### SOURCE EXTRACT
== Segment start ==
Tuesday, July 14, 2009

All Roads Lead Away From Rome, Too

Well, given the abuse scandals going on in Ireland this past while, it comes as no surprise that people are banding together and rejecting Rome.

"So far more than 300 Catholics have indicated their intention formally to leave the church through the website countmeout.ie, set up last month after publication of the report. The creation of three young lapsed Catholics, the facility is designed to provide clear information and the necessary documents to help people leave the church for good."
It should also come as no surprise that a good many of the people leaving the Catholic Church on the Emerald Isle are lapsed Catholics, agnostics, and atheists.
"'There are many so-called lapsed Catholics as well as agnostics and atheists in Ireland but the church continues to count them as members,' said Dunbar. 'Formally defecting will mean the church can no longer use their large membership to justify continued involvement in the provision of education and health services.'”
So what could possibly lead the Roman communion into such rampant abuses? I'm sure there are a good many factors. There always is. However, I'm fairly certain that one thing in particular gives rise to lewd and lecherous priests preying on their parishoners: mandatory celibacy.
== Segment end ==
### ABOUT THIS TASK
Answer these questions from the post on people leaving the Catholic Church in Ireland:
(a) How many Catholics have indicated through countmeout.ie that they intend to formally leave the church?
(b) Who created the countmeout.ie website?
(c) What does the author name as the one thing in particular that gives rise to priests preying on their parishioners?

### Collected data
== Segment start ==
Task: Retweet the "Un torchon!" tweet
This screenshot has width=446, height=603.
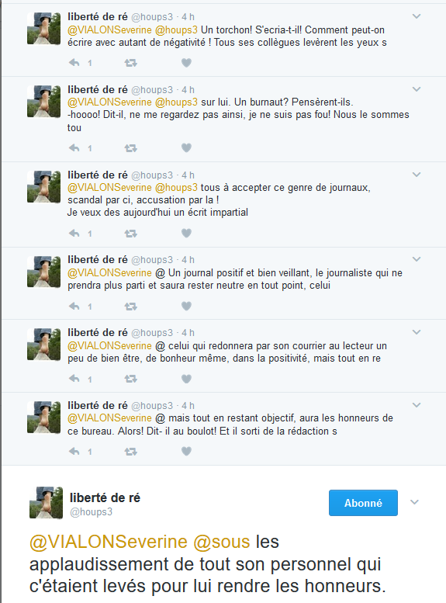Action: 131,63
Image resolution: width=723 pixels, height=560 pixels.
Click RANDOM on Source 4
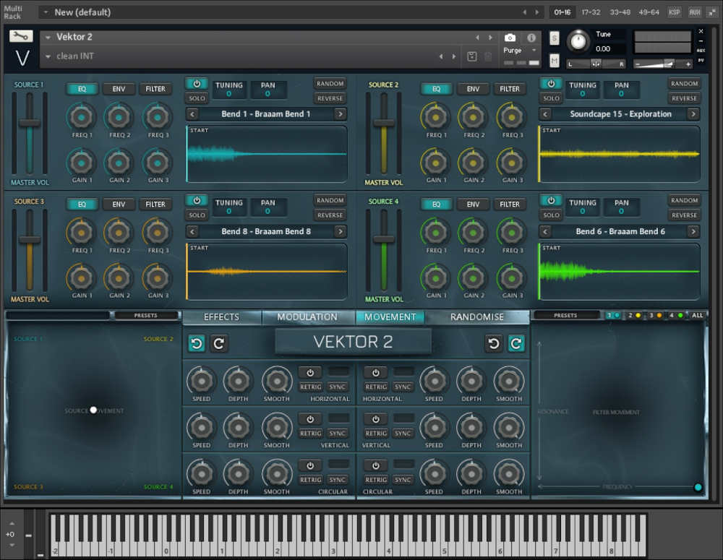pos(684,200)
== Segment end ==
### FINISHED TASK
(a) More than 300.
(b) Three young lapsed Catholics.
(c) Mandatory celibacy.